Reliable, Intelligent, and Design-Independent Digital Frequency Extraction Methodology for High Bit-Count DIFM Receivers

Abstract

Frequency extraction is the principal objective and the major function of wideband instantaneous frequency measurement (IFM) receivers. The conventional IFM receivers with several-bit discriminators exhibit fast frequency extraction, but the accuracy and reliability of the extracted frequency have not been main goals and concerns as desired. Increasing the number of discriminators to have a high bit-count (HBC) IFM receiver raises some challenges in the reliability of the frequency extraction that have not been thoroughly solved before. A rigorous practical solution for calculating and assigning a unique correct frequency corresponding to each binary code in HBC IFMs has not been accomplished yet.

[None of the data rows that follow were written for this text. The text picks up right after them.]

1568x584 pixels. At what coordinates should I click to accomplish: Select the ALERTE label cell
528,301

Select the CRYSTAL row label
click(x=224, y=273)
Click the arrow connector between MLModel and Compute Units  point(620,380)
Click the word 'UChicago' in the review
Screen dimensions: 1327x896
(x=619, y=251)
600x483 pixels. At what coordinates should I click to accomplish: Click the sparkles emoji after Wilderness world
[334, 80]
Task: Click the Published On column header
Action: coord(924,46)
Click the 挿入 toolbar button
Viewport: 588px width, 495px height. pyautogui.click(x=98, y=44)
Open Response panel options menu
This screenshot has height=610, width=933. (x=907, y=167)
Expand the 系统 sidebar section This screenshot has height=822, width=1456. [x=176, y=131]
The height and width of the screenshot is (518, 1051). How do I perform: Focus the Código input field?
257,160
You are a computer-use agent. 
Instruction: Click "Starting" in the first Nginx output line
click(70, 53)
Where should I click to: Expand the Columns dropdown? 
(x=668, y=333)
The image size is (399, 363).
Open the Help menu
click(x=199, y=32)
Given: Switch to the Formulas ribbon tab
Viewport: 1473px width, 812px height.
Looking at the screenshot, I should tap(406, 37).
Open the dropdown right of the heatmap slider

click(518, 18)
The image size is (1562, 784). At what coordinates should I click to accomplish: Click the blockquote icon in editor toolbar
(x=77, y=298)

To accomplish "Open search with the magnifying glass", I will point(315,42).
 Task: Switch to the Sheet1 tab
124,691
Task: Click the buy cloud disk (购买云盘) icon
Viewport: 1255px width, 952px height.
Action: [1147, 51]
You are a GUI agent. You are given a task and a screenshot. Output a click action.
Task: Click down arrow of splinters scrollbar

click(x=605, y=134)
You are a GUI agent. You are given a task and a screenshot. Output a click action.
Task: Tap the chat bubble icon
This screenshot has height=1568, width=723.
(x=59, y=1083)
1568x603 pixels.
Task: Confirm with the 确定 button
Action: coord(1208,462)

This article introduces a novel methodology for fast, reliable, and design-independent frequency extraction that intelligently utilizes digital processing to overcome these challenges in HBC digital IFMs (DIFMs). Moreover, compared to the conventional low bit-count IFM receivers, the frequency accuracy is improved. The design methodology to achieve an accurate functional IFM is very robust concerning deviations such as variations in discriminators frequency response, complete failure of a discriminator path, and runtime environmental influences. The proposed methodology, named as read like in-ready (InReDI), has been tested on the fabricated 2-4-GHz 15-bit IFM receiver. The measurement results prove the promising achievement of 11-MHz average frequency rms error in the full frequency bandwidth of 2–4 GHz and in the full dynamic range of 70 dBm. By employing the creatively developed digital processing for generating and using the code-frequency mapping space (CFMS), the designed and fabricated 15-bit IFM achieves 8.3 million pulses per second.